As I type all three of them are at my back.  I bet I would not be as conscious of it had I not seen a post on Facebook from a friend who is pretty confident she did not receive the correct ashes of her pet.  She posted a picture of the paw print of what she received compared to the pet she had.  She has similarly sized pets still so she compared paws.  The mold she received was at LEAST four times larger.  And she went onto say that she has about three cups of ash.  She said she thought her pet would be about one.  AHHHHHHHHHHHHHHHHH!

It got me thinking.  AHHHHHHHHHHHHHHHHHHH!  How many cups of people are in this house.  WHAT????????????  Sigh.  Breathe.  Breathe.  Breathe.  Breathe.

Whew.  People are so different.  Many people have loved one’s ashes.  In fact, they sell beautiful urns to contain these ashes.  We’ve (probably) all seen those horrendous comedy TV shows where someone has accidentally spilled the ashes all over.  Breathe.

I just don’t know what to think about that.  I am working on letting people do what they need to do.  But, I personally don’t need to do it.  I think that tomorrow I will workout in another room — and probably from here on out.  I — don’t care to have THAT kind of reminder of my loved ones around.  To each their own.  And let everyone be . . .

Donna, thanks for always making me laugh, even if it is particularly in horror.

Thoughts?  What are your thoughts about this?  Are you an ashes and urn type of person?  Please feel free to share your feelings.  I’ve shared mine.

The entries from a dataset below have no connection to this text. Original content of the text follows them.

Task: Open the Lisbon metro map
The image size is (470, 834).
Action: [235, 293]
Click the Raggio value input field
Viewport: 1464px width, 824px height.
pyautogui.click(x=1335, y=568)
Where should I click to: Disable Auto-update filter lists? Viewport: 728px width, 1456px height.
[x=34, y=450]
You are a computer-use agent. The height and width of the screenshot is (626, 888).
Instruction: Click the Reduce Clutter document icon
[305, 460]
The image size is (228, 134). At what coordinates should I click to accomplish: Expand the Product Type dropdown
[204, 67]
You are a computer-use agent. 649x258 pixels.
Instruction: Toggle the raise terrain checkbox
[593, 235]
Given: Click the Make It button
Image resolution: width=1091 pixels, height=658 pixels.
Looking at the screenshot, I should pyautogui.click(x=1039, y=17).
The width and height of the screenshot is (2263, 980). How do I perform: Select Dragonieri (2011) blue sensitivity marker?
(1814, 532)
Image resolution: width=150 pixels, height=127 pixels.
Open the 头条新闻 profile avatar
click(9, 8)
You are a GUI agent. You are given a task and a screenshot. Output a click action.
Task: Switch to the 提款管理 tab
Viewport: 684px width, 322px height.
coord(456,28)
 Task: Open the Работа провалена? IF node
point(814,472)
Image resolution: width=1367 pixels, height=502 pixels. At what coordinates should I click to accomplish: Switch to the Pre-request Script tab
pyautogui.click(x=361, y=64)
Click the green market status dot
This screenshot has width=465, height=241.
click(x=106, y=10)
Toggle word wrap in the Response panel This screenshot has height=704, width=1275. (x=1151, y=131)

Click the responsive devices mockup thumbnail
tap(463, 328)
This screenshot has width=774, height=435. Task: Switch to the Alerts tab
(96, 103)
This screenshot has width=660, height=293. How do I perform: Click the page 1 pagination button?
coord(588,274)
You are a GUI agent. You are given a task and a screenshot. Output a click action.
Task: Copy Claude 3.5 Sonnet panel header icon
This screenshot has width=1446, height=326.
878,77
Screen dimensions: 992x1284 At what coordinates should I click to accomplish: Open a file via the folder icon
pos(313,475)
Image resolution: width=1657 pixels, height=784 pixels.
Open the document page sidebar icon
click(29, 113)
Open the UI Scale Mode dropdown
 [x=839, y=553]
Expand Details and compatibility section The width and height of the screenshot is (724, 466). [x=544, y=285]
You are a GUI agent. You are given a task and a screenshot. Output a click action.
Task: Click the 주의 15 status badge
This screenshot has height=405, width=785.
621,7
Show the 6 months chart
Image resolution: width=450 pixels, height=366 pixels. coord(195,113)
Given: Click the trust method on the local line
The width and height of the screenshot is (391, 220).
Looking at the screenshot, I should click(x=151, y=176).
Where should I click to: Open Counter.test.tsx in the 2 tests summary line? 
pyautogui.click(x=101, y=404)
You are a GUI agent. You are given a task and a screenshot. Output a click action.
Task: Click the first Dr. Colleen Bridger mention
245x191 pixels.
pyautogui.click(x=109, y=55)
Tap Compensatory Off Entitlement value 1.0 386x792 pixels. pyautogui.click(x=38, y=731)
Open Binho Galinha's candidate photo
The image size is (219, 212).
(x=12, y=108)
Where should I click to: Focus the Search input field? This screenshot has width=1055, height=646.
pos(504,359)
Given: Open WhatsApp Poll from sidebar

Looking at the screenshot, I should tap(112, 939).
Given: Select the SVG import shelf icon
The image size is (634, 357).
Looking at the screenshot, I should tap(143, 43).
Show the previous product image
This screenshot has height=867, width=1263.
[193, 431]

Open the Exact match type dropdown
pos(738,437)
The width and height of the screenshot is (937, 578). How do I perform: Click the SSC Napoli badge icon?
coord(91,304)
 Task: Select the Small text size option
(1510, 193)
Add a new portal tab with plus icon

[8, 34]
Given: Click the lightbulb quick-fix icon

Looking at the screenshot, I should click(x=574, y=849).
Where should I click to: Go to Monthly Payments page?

*The five stages of grief (according to Wiki):

  1. Denial — As the reality of loss is hard to face, one of the first reactions to follow the loss is Denial.
  2. Anger — “Why me? It’s not fair!”; “How can this happen to me?”; ‘”Who is to blame?”; “Why would God let this happen?”
  3. Bargaining — “I’ll do anything for a few more years.”; “I will give my life savings if…”
  4. Depression — “I’m so sad, why bother with anything?”; “I’m going to die soon so what’s the point?”; “I miss my loved one, why go on?”
  5. Acceptance “It’s going to be okay.”; “I can’t fight it, I may as well prepare for it.”